Prompt: Duplicate the lines of the data below, starting with the line that contains "Expand the Cyprus country dropdown" and going on through the line that contains "coord(1337,25)", both included, and copy nothing else.

Rows from a dataset
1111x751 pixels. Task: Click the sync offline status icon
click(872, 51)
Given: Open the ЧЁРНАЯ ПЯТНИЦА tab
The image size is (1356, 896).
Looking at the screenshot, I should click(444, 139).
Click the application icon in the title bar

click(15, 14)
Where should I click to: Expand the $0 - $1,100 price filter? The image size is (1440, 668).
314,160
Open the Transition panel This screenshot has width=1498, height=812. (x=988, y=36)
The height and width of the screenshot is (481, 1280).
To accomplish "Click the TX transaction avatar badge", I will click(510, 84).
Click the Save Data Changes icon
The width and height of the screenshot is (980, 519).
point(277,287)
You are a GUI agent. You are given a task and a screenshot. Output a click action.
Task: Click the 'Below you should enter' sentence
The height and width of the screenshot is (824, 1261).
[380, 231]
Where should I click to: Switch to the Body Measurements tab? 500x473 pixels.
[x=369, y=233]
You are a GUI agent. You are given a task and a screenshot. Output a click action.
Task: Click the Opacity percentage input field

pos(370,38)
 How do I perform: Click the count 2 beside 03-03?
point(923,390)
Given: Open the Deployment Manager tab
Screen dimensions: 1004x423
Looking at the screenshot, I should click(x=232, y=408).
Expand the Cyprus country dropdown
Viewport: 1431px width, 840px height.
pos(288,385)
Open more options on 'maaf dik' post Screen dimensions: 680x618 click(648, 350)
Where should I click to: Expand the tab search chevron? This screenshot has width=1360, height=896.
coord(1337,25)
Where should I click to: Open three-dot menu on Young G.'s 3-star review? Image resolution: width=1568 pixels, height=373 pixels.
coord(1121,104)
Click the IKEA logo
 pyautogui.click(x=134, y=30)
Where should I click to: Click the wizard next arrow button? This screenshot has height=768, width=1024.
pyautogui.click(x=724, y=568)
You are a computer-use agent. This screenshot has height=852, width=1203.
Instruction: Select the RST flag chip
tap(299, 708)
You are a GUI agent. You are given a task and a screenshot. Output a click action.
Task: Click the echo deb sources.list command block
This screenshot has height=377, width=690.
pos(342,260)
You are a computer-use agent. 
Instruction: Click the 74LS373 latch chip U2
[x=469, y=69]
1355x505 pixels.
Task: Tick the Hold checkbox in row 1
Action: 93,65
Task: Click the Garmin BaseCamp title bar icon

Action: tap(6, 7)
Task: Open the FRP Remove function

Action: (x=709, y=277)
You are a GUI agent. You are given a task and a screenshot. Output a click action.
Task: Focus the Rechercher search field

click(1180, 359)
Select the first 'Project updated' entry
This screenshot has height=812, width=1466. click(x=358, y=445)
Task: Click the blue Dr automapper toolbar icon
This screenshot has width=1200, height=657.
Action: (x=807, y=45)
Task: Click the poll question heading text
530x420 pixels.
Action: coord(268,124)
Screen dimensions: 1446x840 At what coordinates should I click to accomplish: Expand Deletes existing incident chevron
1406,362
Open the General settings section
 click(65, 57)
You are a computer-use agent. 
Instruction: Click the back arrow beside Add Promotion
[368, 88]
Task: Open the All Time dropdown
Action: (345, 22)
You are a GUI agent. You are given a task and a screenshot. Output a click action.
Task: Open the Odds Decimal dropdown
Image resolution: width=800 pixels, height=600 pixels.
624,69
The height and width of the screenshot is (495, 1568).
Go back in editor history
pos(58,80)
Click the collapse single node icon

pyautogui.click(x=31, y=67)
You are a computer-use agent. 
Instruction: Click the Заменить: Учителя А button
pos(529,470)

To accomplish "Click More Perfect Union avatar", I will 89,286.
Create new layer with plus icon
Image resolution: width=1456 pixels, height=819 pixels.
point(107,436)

Exercise output:
Expand the Cyprus country dropdown
Viewport: 1431px width, 840px height.
pos(288,385)
Open more options on 'maaf dik' post Screen dimensions: 680x618 click(648, 350)
Where should I click to: Expand the tab search chevron? This screenshot has width=1360, height=896.
coord(1337,25)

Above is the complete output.